节点文献
搜索引擎中网络爬虫的研究
Research on the Crawler of Search Engine
【作者】 龚勇;
【导师】 刘东飞;
【作者基本信息】 武汉理工大学 , 计算机应用技术, 2010, 硕士
【摘要】 搜索引擎作为信息检索技术在互联网时代的应用,使人们能够更有效的从互联网获取各种资源。但随着互联网的发展,传统的搜索引擎,即通用搜索引擎渐渐不能满足人们对信息检索服务日益增长的需求。近年来,面向主题的搜索引擎应运而生。本文围绕主题搜索引擎,对主题搜索引擎中占有重要地位的主题爬虫相关技术进行了研究和讨论。网络爬虫用来从互联网上抓取页面。通用爬虫会从一些种子链接开始,目标是获取互联网上所有的页面。而主题爬虫的目标是获取与特定主题内容相关的页面,因此除了具有通用爬虫的基本功能外,还需要对页面的内容和链接进行分析从而能够对爬虫爬行的路径进行指导和预测。主题网络爬虫选择什么样的爬行策略对互联网进行访问,直接影响着其爬行的效率。本文着重研究并改进了基于Context Graph的主题爬行算法,研究工作主要有以下几个方面:(1)研究了搜索引擎中通用网络爬虫和主题网络爬虫的技术原理、工作流程,着重分析了主题网络爬虫的主题爬行策略,对主题网络爬虫常用的基于链接分析的爬行策略和基于内容分析的爬行策略进行分析比较。(2)针对传统的主题爬行算法不能很好解决“隧道现象”的问题,本文详细介绍了一种基于Context Graph的主题爬行算法,它通过预测新抓取页面在Context Graph中所处的层次,能够指导网络爬虫沿着最有可能找到目标页面的路径爬行,进而较好地解决“隧道现象”的问题。(3)使用一种基于词频差异的特征选择方法和改进的TF-IDF公式对基于Context Graph的主题爬行算法进行了改进,加入词的类别权重作为对TF-IDF公式的调整,以提高特征选择和评价的质量。(4)实现了一个主题爬虫原型,通过实验对各算法进行了分析和比较,验证了本文改进的算法能够得到更加准确的文档集特征及权重,进而提高主题爬虫的性能。

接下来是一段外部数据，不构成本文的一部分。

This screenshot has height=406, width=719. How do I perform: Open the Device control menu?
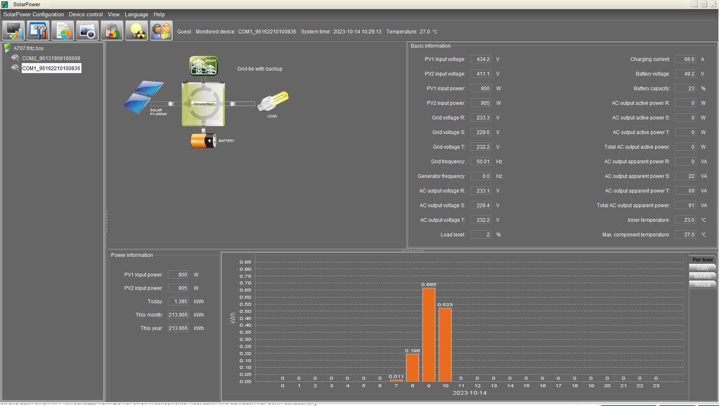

【Abstract】 The search engine as the information retrieval technology in the Internet time’s application makes the people more effective to gain network resources. But with the development of Internet, the traditional search engine, namely the general search engine cannot satisfy the people’s increasingly demand to the information retrieval service. This thesis research and discuss correlation techniques to the focused crawler which held the important position in focused search engine.Web crawler is used to download web pages from Internet. Starting from some seeding links, general web crawler searches all the web pages throughout the internet. The focused crawler aim to get more pages related to topic, apart from the fundamental function of general web crawler, the focused crawler should able to analyze links and content in web pages to guide and forecast crawler’s crawling path. What crawling strategy does the crawler used to visit the Internet have a significance impact on the focused crawler’s efficiency. This thesis studied and improved the focused crawling algorithm based on the Context Graph. The main research works as follows:(1) Research on general crawler and focused crawler’s technical principle and workflow; make a careful analysis of focused crawler’s crawling strategy. This thesis introduce and analysis good and bad points of the crawling strategies based on link analysis and based on content analysis which are usually used by focused crawler.(2) To resolve the problem that traditional focused crawling algorithm cannot deal with " the tunnel", this thesis introduced in detail a crawling algorithm based on the Context Graph, by predicting the level of web pages in the context graph, the crawling algorithm advances along the most promising path that leads to target documents at low cost of crawling irrelevant pages to find target documents quicker and resolve "the tunnel".(3) To improve the feature selection and appraisal quality used in the crawling algorithm based on Context Graph, This thesis used a feature selection method based on the word frequency difference and a modified TF-IDF formula joined the word’s category weight. (4) A demo system—Focused crawler was proposed in this paper. The experiment results show that the feature selection quality and the focused crawler’s performance can improve by the improved algorithm proposed in this paper.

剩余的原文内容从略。